Former Liberal Senator, Federal Health Minister and Professor of Community Medicine, Dr Peter Baume AC provided the answer during the IQ2 euthanasia debate in 2009 when he stated:

Why are religious groups so powerful in Australia? It has to do with electoral arithmetic. No politician will readily alienate 8% of their electorate.”

Currently 8% of Australians regularly attend church, however it is an oversimplification to equate these groups too closely, because ironically a majority of Australian Christians support VE4. It is the policy makers and lobbyists, primarily in the Catholic Church hierarchy, who exercise disproportionate power in the VE debate.

The Catholic Church owes its influence today to a mix of history, tradition, its education system and effective lobbying.
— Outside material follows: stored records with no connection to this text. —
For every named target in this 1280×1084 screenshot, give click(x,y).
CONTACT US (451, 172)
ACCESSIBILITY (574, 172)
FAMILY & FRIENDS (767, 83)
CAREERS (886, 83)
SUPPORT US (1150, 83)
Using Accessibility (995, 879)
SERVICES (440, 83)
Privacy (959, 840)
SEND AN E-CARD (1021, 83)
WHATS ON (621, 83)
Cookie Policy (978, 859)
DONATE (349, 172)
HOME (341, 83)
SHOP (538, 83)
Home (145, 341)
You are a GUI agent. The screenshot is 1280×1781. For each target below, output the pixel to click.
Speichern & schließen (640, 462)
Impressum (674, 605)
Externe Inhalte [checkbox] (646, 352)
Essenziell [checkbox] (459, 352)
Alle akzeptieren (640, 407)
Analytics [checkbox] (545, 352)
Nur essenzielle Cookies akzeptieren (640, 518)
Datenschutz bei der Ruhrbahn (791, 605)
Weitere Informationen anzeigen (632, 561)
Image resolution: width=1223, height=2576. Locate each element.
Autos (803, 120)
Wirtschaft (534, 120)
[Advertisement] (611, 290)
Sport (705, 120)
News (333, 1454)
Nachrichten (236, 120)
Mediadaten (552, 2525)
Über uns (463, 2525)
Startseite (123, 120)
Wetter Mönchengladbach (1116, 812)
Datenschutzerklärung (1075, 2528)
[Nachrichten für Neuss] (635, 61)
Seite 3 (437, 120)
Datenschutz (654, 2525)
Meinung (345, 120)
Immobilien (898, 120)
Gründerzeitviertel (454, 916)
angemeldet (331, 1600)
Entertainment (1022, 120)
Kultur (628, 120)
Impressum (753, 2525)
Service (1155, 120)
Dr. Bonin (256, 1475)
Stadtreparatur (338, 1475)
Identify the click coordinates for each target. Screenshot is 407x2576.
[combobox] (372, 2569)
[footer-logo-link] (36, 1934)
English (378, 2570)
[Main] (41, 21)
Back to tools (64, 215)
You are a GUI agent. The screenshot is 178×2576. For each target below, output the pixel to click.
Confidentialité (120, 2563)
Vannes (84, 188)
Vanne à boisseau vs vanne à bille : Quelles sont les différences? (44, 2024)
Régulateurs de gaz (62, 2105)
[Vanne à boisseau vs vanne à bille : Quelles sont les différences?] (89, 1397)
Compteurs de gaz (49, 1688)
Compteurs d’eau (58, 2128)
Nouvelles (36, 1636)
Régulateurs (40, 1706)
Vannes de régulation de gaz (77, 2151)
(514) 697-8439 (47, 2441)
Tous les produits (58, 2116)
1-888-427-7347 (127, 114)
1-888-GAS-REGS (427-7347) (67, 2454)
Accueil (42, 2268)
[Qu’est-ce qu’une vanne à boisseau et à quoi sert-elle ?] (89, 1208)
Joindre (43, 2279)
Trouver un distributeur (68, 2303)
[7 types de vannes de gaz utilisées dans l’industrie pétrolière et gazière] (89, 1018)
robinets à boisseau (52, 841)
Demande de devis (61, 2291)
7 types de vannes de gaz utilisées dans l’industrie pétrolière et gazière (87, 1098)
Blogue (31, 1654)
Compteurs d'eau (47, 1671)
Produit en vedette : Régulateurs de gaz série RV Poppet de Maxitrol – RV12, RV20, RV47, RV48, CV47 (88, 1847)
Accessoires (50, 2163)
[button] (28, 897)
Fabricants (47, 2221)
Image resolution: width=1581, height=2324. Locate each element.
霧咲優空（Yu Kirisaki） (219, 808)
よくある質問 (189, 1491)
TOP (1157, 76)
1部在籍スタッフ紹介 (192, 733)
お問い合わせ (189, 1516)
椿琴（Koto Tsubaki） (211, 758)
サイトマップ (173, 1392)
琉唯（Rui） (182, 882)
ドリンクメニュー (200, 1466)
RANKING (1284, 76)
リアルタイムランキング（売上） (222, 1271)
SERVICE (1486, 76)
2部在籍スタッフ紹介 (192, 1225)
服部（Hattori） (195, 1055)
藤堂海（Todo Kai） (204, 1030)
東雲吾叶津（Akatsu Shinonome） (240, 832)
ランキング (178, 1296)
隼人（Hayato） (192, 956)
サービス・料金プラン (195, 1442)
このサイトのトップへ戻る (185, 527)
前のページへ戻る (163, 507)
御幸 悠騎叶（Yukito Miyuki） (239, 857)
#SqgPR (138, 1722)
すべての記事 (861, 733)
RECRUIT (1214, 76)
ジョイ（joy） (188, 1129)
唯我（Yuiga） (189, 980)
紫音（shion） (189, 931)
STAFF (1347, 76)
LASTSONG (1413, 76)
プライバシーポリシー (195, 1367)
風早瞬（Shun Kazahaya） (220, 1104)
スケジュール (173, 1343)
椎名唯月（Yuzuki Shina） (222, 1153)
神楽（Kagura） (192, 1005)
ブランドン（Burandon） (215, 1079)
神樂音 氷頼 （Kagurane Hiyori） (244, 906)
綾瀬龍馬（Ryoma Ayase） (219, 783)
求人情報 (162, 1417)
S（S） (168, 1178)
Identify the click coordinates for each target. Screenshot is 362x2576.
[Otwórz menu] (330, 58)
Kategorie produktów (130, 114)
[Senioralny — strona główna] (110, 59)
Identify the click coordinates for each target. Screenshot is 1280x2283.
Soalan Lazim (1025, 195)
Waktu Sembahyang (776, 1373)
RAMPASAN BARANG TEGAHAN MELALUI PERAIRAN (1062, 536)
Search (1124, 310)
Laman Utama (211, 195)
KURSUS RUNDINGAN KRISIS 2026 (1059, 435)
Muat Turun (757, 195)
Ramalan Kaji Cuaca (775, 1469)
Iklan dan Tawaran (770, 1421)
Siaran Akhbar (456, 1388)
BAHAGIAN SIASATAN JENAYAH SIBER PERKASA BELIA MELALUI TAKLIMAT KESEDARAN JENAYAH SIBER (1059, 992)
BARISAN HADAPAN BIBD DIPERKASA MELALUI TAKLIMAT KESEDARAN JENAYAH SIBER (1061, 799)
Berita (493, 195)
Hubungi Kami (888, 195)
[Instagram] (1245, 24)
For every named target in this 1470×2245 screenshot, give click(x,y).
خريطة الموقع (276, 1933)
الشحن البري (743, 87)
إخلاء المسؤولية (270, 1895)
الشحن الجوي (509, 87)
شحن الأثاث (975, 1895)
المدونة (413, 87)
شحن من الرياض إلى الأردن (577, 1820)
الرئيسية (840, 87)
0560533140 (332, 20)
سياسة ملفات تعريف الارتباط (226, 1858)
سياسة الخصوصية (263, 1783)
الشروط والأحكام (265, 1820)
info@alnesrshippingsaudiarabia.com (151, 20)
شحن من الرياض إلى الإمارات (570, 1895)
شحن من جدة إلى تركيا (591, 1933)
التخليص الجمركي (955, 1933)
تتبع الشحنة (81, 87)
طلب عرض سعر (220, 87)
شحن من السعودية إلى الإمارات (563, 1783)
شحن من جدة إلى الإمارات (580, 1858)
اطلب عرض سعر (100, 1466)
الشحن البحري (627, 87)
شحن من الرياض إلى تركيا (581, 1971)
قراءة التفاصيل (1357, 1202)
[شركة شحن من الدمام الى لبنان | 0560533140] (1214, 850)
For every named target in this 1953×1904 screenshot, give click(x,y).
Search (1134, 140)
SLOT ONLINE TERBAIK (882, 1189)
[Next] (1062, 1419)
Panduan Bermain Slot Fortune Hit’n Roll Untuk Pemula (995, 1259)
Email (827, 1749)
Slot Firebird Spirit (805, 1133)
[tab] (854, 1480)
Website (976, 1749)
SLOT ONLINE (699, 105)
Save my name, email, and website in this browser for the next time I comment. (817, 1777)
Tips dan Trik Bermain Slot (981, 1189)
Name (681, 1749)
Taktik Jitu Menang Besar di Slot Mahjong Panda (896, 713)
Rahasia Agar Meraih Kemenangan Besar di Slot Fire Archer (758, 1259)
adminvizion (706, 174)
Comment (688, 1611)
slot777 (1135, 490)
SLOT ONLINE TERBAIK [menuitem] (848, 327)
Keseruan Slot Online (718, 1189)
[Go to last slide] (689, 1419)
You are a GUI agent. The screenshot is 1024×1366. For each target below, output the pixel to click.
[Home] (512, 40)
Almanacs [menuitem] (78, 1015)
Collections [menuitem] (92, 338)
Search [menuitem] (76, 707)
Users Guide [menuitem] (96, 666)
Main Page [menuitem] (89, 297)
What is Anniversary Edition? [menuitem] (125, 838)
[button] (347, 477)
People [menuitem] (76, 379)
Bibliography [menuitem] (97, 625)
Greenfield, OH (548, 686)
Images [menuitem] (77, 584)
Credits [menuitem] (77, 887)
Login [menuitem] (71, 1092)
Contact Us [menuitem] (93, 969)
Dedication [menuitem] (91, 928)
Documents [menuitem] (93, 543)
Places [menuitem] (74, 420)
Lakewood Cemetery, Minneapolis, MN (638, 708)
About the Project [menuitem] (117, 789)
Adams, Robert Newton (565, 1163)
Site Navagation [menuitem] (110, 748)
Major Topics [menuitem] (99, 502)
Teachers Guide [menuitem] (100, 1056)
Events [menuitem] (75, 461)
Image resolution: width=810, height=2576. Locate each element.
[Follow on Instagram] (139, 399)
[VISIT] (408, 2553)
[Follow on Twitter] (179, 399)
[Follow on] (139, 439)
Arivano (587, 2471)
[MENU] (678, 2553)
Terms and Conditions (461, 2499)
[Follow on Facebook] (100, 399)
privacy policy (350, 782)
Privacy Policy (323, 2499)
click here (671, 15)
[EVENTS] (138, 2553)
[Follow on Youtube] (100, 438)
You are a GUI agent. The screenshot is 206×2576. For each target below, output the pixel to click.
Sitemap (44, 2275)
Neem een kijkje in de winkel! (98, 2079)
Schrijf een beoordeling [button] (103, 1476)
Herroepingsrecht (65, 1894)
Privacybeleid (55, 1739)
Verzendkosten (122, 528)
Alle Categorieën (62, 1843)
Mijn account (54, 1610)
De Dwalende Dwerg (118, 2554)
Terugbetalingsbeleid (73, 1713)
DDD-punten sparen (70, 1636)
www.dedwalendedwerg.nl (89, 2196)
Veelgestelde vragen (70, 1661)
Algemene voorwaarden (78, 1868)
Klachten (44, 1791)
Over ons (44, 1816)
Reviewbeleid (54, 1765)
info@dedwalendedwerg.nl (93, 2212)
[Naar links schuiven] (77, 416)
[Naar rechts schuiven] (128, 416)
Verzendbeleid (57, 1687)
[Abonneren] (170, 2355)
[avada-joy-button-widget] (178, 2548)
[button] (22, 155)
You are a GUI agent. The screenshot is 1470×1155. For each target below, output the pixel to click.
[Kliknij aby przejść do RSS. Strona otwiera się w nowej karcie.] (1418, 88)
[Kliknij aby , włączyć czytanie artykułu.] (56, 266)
It does much charitable work and provides community, spiritual guidance and solace at the end of life for believers. But it remains deeply reactionary: after 2000 years no women hold high office, while divorce, abortion, gay relationships, stem cell research, and birth control are all off limits. It’s safe to say that VE stands no chance.

The Church, especially Roman Catholicism, is going through a tough time at present, all self-induced. Administrative corruption, Vatican bank money laundering and world-wide paedophilia scandals with cover-ups have damaged credibility. However even when down they continue to be highly organised lobbyists and to skew the VE debate. They have every right to advise their followers, but none to override the rights and wishes of an over 80% majority of NSW citizens.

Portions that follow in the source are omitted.